Gutow and Ruskay were supported in their demand to disinvite Palin by the National Jewish Democratic Council and by the new Jewish pro-Palestinian lobbying group J-Street.
In an attempt to assuage Gutow and Ruskay, the rally organizers invited Biden to speak. But he had a scheduling conflict. So the organizers contacted the Obama campaign and asked it to send a representative. The campaign offered Congressman Robert Wexler.
But the Democrats knew that Wexler would be no match for Palin. So they continued on the warpath, absurdly claiming that by inviting Palin (and Clinton, Biden and Wexler), the organizers were endangering the sponsoring organizations' tax-exempt status. That is, through Ruskay and Gutow, in their bid to prevent Palin from appearing at the rally, the Democrats threatened to bring down the organized Jewish community.
Never mind that the threat is absurd. The likelihood that the Internal Revenue Service would open an investigation against every major American Jewish organization for daring to invite Palin to a rally opposing Ahmadinejad's appearance at the UN and Iran's stated intention of annihilating Israel is just slightly smaller than t
he prospect of Ahmadinejad wrapping himself in an Israeli flag and singing "Hatikva" on the UN rostrum.

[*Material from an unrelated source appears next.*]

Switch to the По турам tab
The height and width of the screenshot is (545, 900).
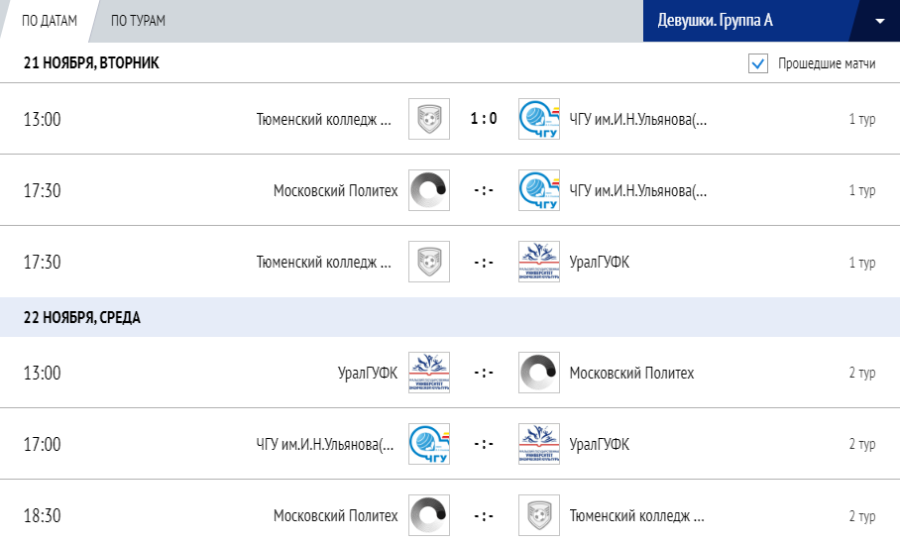point(138,21)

But no matter. The fear that these Democratic Jews would openly split the Jewish community on the need to confront Iran frightened the organizers. The notion that the Democratic Party, and its Jewish supporters would openly turn their backs on the need to confront Iran to advance the political fortunes of their party and their party's presidential slate was too much to take. Palin was disinvited.

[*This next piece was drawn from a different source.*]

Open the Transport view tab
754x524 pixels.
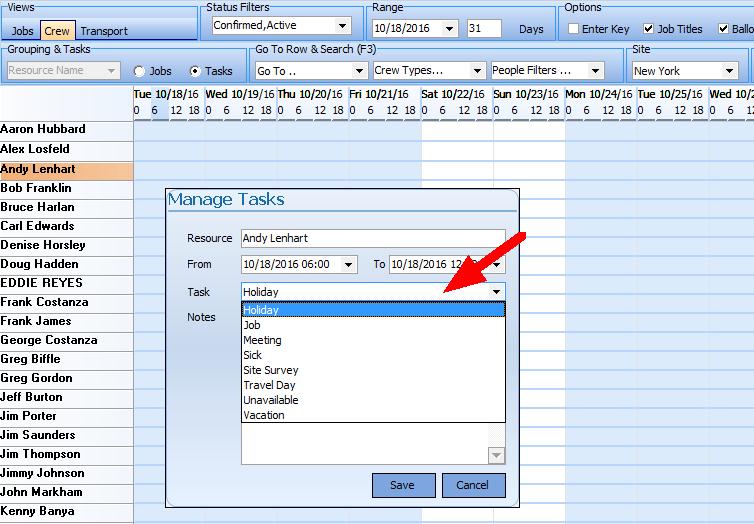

LIBERAL AMERICAN Jews, like liberal Americans in general, and indeed like their fellow leftists in Israel and throughout the West, uphold themselves as champions of human rights. They claim that they care about the underdog, the wretched of the earth. They care about the environment. They care about securing American women's unfettered access to abortions. They care about keeping Christianity and God out of the public sphere. They care about offering peace to those who are actively seeking their destruction so that they can applaud themselves for their open-mindedness and tell themselves how much better they are than savage conservatives.
Those horrible, war-mongering, Bambi killing, unborn baby defending, God-believing conservatives, who think that there are things worth going to war to protect, must be defeated at all costs. They must intimidate, attack, demonize and defeat those conservatives who think that the free women of the West should be standing shoulder to shoulder not with Planned Parenthood, but with the women of the Islamic world who are enslaved by a misogynist Shari'a legal code that treats them as slaves and deprives them of control not simply of their wombs, but of their faces, their hair, their arms, their legs, their minds and their hearts.
The lives of 6 million Jews in Israel are today tied to the fortunes of those women, to the fortunes of American forces in Iraq, to the willingness of Americans across the political and ideological spectrum to recognize that there is more that unifies them than divides them and to act on that knowledge to defeat the forces of genocide, oppression, hatred and destruction that are led today by the Iranian regime and personified in the brutal personality of Ahmadinejad. But Jewish Democrats chose to ignore this basic truth in order to silence Palin.
They should be ashamed. The Democratic Party should be ashamed. And Jewish American voters should consider carefully whether opposing a woman who opposes the abortion of fetuses is really more important than standing up for the right of already born Jews to continue to live and for the Jewish state to continue to exist. Because this week it came to that.